* Supplied data
=== Begin Enclosure ===
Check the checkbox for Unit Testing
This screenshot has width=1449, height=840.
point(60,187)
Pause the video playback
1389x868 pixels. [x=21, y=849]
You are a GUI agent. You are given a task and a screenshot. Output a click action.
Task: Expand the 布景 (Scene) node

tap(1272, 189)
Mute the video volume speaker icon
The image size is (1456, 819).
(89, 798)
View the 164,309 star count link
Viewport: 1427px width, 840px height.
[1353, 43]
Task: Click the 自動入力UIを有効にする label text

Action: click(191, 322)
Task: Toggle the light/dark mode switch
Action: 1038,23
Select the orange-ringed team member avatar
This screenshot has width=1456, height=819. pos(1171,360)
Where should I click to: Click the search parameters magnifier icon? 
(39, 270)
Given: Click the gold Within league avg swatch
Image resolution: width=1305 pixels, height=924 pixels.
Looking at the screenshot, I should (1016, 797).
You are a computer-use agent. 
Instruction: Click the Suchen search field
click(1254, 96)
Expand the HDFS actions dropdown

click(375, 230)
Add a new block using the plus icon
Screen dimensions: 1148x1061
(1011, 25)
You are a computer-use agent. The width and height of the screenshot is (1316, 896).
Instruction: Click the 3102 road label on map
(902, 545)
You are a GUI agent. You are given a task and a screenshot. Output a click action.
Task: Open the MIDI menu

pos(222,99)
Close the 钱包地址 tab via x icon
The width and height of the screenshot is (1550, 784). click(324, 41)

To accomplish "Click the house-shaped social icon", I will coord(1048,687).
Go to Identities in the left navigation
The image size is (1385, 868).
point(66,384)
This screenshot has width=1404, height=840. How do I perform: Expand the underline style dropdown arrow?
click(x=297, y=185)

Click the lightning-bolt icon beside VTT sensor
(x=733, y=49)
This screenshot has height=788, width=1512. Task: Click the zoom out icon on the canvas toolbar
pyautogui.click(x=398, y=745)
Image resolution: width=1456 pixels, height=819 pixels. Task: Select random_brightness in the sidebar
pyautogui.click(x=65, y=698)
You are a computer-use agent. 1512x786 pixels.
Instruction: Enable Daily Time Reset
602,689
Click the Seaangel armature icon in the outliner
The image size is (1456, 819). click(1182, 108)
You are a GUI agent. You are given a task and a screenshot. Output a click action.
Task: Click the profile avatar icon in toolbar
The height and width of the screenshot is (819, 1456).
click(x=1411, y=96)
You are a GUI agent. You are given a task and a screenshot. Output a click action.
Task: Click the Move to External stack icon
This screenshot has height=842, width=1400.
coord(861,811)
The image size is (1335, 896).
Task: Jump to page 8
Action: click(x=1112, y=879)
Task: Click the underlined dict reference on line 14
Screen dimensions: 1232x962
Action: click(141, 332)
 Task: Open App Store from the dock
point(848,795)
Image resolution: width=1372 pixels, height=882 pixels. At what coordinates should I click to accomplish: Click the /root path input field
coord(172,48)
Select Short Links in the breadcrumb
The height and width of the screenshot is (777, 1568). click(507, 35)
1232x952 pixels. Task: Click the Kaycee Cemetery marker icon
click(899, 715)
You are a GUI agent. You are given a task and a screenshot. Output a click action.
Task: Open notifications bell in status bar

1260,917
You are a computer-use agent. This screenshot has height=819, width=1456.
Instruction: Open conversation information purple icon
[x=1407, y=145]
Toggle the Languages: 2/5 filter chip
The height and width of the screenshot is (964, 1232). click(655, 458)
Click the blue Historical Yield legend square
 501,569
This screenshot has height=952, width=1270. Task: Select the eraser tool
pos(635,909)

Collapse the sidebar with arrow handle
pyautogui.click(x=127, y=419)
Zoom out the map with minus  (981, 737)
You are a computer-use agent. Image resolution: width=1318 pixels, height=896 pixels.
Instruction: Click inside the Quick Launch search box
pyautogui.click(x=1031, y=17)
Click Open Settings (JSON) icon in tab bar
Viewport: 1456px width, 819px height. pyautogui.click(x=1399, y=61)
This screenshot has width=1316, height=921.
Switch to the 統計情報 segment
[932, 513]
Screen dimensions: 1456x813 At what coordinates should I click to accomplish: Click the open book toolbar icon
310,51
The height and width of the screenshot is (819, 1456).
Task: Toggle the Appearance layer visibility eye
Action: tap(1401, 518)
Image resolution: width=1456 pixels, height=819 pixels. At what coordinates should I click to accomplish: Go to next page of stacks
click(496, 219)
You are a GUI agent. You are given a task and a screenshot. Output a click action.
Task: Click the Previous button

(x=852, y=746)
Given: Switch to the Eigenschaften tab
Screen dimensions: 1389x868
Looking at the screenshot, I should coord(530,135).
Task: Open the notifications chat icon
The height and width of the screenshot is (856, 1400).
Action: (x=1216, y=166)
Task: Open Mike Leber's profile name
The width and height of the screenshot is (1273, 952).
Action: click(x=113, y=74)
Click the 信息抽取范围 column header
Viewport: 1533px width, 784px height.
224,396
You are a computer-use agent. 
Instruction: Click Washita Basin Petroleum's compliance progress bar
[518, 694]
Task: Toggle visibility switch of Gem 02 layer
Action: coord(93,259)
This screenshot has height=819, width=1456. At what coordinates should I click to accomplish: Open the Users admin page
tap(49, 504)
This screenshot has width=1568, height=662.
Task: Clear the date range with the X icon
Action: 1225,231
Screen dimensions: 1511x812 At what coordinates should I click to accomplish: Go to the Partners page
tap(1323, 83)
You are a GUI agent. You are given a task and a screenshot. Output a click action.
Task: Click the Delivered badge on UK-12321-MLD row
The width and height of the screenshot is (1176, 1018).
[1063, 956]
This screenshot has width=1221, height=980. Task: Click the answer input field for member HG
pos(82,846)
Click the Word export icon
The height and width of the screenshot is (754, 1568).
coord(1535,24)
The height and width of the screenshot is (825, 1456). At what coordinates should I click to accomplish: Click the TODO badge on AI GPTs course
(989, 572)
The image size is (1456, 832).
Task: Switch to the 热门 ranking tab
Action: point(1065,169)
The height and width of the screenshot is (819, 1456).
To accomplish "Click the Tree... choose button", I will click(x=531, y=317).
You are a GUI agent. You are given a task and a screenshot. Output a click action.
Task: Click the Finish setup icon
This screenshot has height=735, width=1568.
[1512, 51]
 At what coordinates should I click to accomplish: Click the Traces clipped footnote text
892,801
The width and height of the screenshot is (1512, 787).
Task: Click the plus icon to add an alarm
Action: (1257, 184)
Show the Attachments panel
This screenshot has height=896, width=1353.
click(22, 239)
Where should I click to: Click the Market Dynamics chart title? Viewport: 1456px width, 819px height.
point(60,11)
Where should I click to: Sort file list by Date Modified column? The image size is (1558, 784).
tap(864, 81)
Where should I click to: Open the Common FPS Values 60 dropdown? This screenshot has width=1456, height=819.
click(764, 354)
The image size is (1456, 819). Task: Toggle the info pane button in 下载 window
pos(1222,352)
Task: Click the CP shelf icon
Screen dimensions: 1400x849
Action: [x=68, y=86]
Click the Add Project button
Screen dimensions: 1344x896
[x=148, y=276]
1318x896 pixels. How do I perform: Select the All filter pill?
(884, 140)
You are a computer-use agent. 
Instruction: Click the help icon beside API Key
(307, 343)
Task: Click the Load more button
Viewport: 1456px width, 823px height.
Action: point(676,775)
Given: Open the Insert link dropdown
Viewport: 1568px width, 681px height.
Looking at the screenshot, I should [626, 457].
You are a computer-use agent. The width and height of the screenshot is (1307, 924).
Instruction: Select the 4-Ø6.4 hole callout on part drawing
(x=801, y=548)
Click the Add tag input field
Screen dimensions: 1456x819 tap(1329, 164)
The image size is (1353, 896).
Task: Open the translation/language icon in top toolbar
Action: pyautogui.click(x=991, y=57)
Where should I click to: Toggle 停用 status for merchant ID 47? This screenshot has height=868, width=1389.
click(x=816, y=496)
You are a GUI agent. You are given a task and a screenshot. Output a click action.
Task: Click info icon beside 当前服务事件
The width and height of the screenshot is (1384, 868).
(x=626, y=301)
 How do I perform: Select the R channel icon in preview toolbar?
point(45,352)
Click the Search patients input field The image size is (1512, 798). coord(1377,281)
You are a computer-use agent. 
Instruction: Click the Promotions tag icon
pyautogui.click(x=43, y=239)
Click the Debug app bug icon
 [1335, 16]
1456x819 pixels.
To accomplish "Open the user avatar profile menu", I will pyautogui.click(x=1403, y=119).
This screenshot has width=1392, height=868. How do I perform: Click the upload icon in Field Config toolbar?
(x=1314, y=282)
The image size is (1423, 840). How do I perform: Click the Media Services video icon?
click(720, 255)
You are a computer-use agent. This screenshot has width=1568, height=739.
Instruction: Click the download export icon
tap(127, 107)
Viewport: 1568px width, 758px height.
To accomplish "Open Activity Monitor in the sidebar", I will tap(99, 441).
=== End Enclosure ===
* Work to complete
Would you please copy the lines above, from the one holding "Instruction: Click the Promotions tag icon" through the last, and nothing else?

* Reply to the exercise
Instruction: Click the Promotions tag icon
pyautogui.click(x=43, y=239)
Click the Debug app bug icon
 [1335, 16]
1456x819 pixels.
To accomplish "Open the user avatar profile menu", I will pyautogui.click(x=1403, y=119).
This screenshot has width=1392, height=868. How do I perform: Click the upload icon in Field Config toolbar?
(x=1314, y=282)
The image size is (1423, 840). How do I perform: Click the Media Services video icon?
click(720, 255)
You are a computer-use agent. This screenshot has width=1568, height=739.
Instruction: Click the download export icon
tap(127, 107)
Viewport: 1568px width, 758px height.
To accomplish "Open Activity Monitor in the sidebar", I will tap(99, 441).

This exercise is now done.